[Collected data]
++++++++++++++++++++
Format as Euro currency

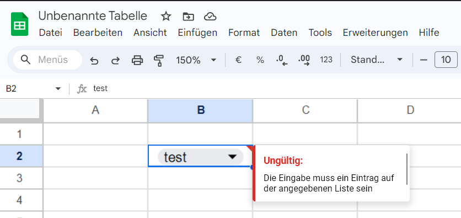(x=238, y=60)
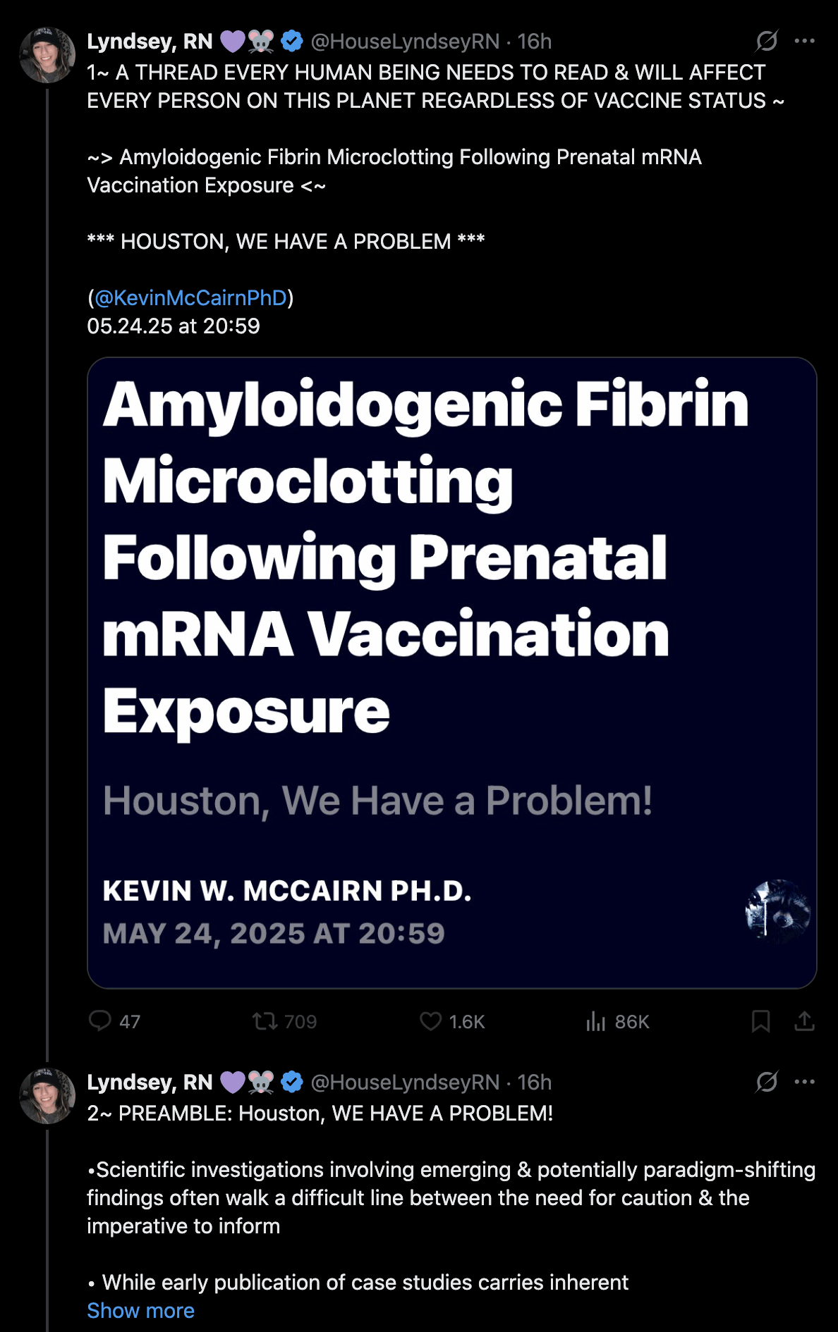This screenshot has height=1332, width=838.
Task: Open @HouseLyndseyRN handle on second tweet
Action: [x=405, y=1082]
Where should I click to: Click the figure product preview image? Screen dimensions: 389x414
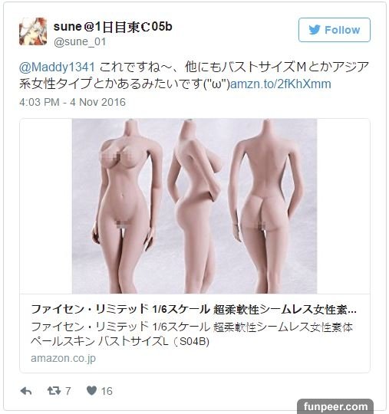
++++++++++++++++++++
## Exercise requirements
Would you write out an exact copy of the entries above, with no images?

## Result for this exercise
Format as Euro currency

(x=238, y=60)
This screenshot has height=1332, width=838.
Task: Open @HouseLyndseyRN handle on second tweet
Action: [x=405, y=1082]
Where should I click to: Click the figure product preview image? Screen dimensions: 389x414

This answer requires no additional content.